4.2.  Nutrition Knowledge Survey

The Type 1 Diabetes Nutrition Knowledge Survey (NKS) developed and validated by Rovner, et al. was used in this study with the consent of the author [16]. This survey, comprised of 23 multiple choice questions, is a tool used to measure specific and general diabetes nutrition knowledge. Each question has four response options and the whole survey contains four main categories: “Healthful eating, carbohydrate counting, blood glucose response to food and nutrition label reading” [16]. Each question of the NKS was worth one point. The score was calculated as the percentage of correctly answered questions and could range from 0 to 100%. A higher percentage indicating better nutrition knowledge. Questions skipped by participants in the paper version were counted as incorrect, as did Rovner, et al. [16]. 
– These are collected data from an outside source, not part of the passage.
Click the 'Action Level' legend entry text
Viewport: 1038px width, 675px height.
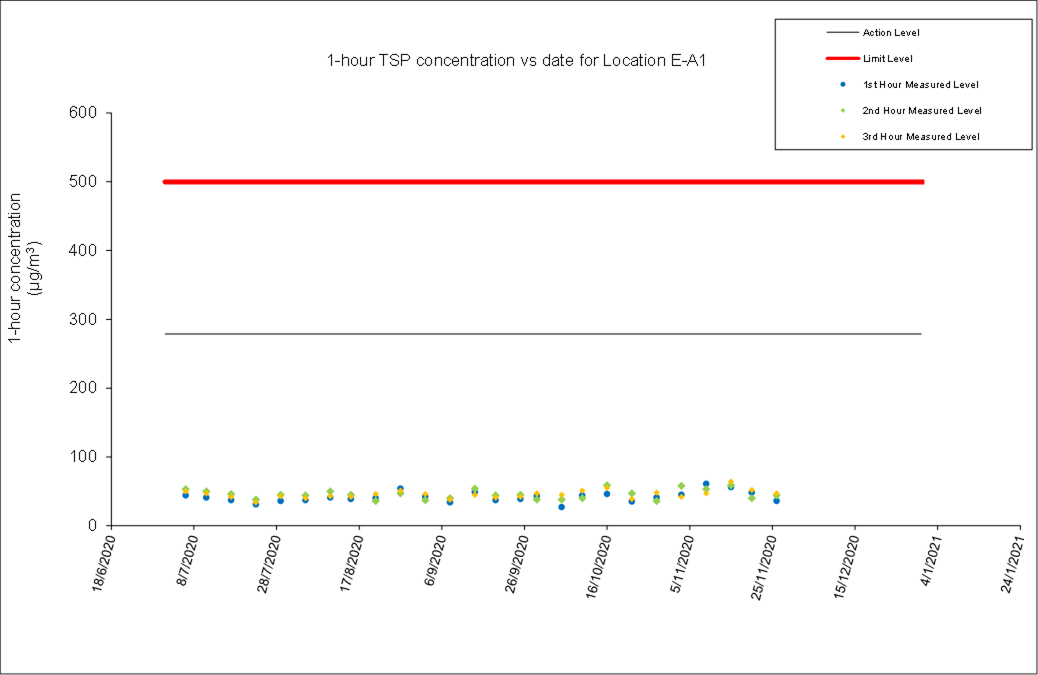[891, 33]
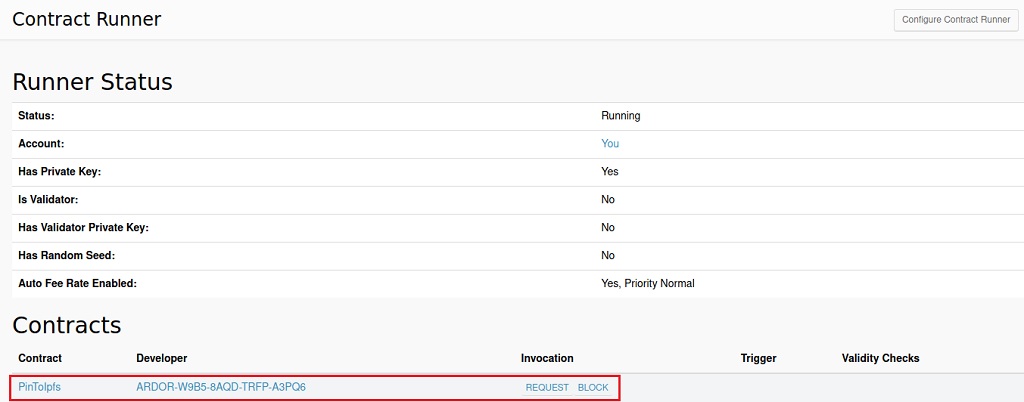Screen dimensions: 1024x402
Task: Click the Validity Checks column header
Action: tap(880, 358)
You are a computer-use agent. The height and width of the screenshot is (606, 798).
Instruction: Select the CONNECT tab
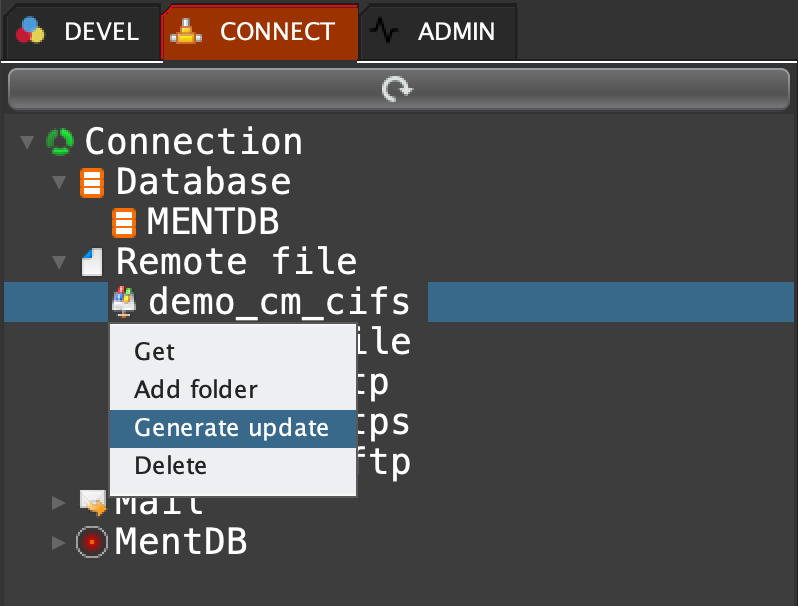click(x=258, y=31)

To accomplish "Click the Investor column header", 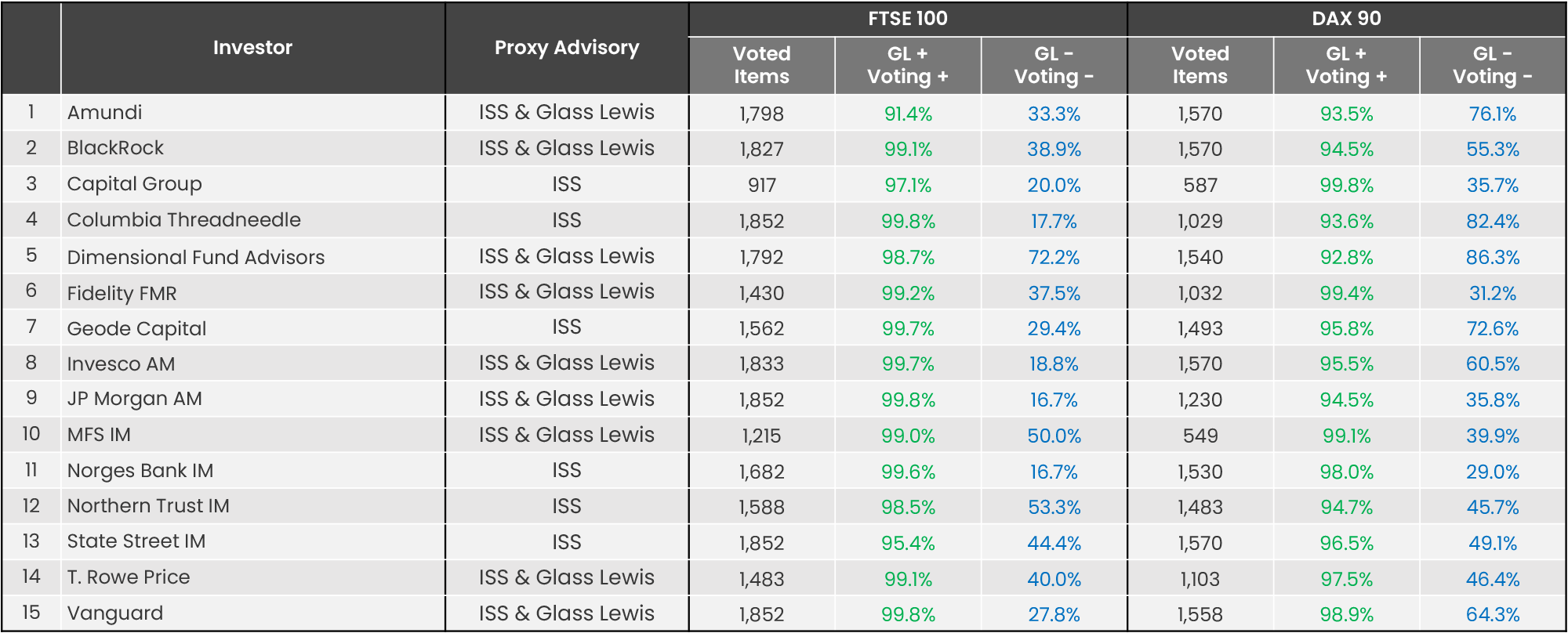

This questionnaire was only available in English. We created a French counterpart by translating it to French, and then having it translated back to English by a professional translator to ensure that the meaning of each question was preserved. Even if children had more than one visit to the Diabetes Clinic during the recruitment period, they were allowed to complete the survey only once either on paper or online, on an electronic tablet under supervision. If the child was12 years old and was managing his insulin himself, he was eligible to complete the questionnaire on his own. If children were < 12 years old, parents could complete the questionnaire by themselves or with their child. Participants whose first language was English completed the original survey. 

4.3.  Data Collection 

For our main objective, time since diagnosis of diabetes was found in the patient Electronic Medical Record (EMR). For our secondary objective, Glycated Hemoglobin (HbA1c) was measured by high performance liquid chromatography (Tosoh G7, Somagen Diagnostics) on the day of the survey. Insulin administration mode (multiple injections or pump) was also found in the patient EMR. Questions about family income and parents’ education were added to the original survey for our study. 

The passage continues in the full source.